_ACTION ITEM_: Nothing outside the stretch is wanted. Repeat exactly the lines of the listing below from the one that contains "Task: Click the filter" through the one that contains "Click inside the", both ends included.

_INPUT MATERIAL_:
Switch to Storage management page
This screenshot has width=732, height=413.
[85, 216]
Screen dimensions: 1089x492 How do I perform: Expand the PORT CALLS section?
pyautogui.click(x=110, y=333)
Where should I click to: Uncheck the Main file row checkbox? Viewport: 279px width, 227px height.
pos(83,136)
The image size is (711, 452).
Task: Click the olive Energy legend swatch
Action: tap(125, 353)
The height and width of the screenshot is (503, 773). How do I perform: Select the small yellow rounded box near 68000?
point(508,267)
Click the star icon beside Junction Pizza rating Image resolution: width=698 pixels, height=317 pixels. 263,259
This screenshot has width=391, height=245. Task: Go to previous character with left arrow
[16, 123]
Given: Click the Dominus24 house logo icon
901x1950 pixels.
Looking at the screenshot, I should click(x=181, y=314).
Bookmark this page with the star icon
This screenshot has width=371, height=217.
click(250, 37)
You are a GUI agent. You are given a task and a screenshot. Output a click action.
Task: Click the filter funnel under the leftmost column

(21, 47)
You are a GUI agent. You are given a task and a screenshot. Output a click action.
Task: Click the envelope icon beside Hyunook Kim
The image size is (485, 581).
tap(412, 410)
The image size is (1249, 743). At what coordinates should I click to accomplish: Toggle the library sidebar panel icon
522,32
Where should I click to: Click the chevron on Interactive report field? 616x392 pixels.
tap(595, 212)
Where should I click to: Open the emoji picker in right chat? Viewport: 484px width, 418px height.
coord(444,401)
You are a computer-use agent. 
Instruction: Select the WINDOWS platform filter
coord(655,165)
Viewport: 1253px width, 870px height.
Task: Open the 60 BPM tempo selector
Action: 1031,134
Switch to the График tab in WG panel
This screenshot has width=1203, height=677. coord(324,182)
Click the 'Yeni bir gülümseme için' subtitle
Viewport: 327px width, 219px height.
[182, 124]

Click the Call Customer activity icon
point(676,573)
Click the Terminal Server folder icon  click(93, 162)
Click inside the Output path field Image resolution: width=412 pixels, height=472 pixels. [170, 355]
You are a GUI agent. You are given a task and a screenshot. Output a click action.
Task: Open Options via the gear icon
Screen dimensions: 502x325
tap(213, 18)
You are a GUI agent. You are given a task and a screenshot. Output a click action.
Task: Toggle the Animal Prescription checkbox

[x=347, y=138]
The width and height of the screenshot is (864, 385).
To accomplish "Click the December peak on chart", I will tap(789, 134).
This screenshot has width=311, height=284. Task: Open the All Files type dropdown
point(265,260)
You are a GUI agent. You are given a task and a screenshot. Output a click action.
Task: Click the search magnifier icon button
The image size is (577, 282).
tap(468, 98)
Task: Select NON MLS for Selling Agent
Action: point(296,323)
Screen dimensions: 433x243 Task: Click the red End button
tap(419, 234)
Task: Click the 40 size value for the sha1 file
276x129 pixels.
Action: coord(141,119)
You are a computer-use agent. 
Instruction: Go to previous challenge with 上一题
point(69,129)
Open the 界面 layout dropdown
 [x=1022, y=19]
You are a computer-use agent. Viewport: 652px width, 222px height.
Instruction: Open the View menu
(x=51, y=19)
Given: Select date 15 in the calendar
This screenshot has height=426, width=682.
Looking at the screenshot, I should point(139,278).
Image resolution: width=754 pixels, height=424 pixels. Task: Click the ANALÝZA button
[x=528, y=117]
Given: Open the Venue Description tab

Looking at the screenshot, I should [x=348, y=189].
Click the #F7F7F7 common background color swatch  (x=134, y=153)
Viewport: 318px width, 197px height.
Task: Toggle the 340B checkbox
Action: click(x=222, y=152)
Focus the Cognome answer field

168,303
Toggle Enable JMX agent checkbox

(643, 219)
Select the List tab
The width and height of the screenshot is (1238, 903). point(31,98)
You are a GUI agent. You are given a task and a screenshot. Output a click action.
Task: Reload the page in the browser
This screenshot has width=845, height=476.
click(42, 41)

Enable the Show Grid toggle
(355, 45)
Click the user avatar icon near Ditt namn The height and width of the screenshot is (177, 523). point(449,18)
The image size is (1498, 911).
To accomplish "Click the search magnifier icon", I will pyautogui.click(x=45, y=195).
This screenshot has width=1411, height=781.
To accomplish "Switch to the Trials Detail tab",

_RESULT OF THIS TASK_:
Task: Click the filter funnel under the leftmost column

(21, 47)
You are a GUI agent. You are given a task and a screenshot. Output a click action.
Task: Click the envelope icon beside Hyunook Kim
The image size is (485, 581).
tap(412, 410)
The image size is (1249, 743). At what coordinates should I click to accomplish: Toggle the library sidebar panel icon
522,32
Where should I click to: Click the chevron on Interactive report field? 616x392 pixels.
tap(595, 212)
Where should I click to: Open the emoji picker in right chat? Viewport: 484px width, 418px height.
coord(444,401)
You are a computer-use agent. 
Instruction: Select the WINDOWS platform filter
coord(655,165)
Viewport: 1253px width, 870px height.
Task: Open the 60 BPM tempo selector
Action: 1031,134
Switch to the График tab in WG panel
This screenshot has width=1203, height=677. coord(324,182)
Click the 'Yeni bir gülümseme için' subtitle
Viewport: 327px width, 219px height.
[182, 124]

Click the Call Customer activity icon
point(676,573)
Click the Terminal Server folder icon  click(93, 162)
Click inside the Output path field Image resolution: width=412 pixels, height=472 pixels. [170, 355]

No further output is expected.